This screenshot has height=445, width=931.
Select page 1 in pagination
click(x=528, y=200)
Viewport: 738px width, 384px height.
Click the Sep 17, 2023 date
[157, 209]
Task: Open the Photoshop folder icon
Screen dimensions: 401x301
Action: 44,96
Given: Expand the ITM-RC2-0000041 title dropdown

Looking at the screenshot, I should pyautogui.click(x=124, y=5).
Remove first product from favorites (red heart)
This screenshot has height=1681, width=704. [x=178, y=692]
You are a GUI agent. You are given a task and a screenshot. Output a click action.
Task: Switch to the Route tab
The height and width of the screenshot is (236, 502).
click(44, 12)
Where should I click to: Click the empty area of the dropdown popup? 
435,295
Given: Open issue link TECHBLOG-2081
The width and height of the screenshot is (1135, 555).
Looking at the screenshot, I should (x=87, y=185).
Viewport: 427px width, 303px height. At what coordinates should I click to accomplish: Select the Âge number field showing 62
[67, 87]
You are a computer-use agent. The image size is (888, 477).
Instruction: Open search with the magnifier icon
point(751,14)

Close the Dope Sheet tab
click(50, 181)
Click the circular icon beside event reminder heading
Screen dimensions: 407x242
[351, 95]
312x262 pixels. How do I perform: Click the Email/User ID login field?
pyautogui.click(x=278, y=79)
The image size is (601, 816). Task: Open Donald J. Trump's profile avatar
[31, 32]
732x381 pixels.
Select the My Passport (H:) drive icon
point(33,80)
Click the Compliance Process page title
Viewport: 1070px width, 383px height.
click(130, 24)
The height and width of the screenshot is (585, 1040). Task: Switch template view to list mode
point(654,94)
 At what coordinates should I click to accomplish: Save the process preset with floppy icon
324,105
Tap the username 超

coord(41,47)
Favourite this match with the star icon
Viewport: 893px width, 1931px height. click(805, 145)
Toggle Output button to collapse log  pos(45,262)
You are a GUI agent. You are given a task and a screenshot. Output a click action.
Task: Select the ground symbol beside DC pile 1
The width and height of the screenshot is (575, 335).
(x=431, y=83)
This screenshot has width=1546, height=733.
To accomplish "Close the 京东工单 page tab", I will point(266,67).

____

* **Task directions**
Line by line, retype all of the entries.

* **Answer for this exercise**
This screenshot has height=445, width=931.
Select page 1 in pagination
click(x=528, y=200)
Viewport: 738px width, 384px height.
Click the Sep 17, 2023 date
[157, 209]
Task: Open the Photoshop folder icon
Screen dimensions: 401x301
Action: 44,96
Given: Expand the ITM-RC2-0000041 title dropdown

Looking at the screenshot, I should pyautogui.click(x=124, y=5).
Remove first product from favorites (red heart)
This screenshot has height=1681, width=704. [x=178, y=692]
You are a GUI agent. You are given a task and a screenshot. Output a click action.
Task: Switch to the Route tab
The height and width of the screenshot is (236, 502).
click(44, 12)
Where should I click to: Click the empty area of the dropdown popup? 
435,295
Given: Open issue link TECHBLOG-2081
The width and height of the screenshot is (1135, 555).
Looking at the screenshot, I should (x=87, y=185).
Viewport: 427px width, 303px height. At what coordinates should I click to accomplish: Select the Âge number field showing 62
[67, 87]
You are a computer-use agent. The image size is (888, 477).
Instruction: Open search with the magnifier icon
point(751,14)

Close the Dope Sheet tab
click(50, 181)
Click the circular icon beside event reminder heading
Screen dimensions: 407x242
[351, 95]
312x262 pixels. How do I perform: Click the Email/User ID login field?
pyautogui.click(x=278, y=79)
The image size is (601, 816). Task: Open Donald J. Trump's profile avatar
[31, 32]
732x381 pixels.
Select the My Passport (H:) drive icon
point(33,80)
Click the Compliance Process page title
Viewport: 1070px width, 383px height.
click(130, 24)
The height and width of the screenshot is (585, 1040). Task: Switch template view to list mode
point(654,94)
 At what coordinates should I click to accomplish: Save the process preset with floppy icon
324,105
Tap the username 超

coord(41,47)
Favourite this match with the star icon
Viewport: 893px width, 1931px height. click(805, 145)
Toggle Output button to collapse log  pos(45,262)
You are a GUI agent. You are given a task and a screenshot. Output a click action.
Task: Select the ground symbol beside DC pile 1
The width and height of the screenshot is (575, 335).
(x=431, y=83)
This screenshot has width=1546, height=733.
To accomplish "Close the 京东工单 page tab", I will point(266,67).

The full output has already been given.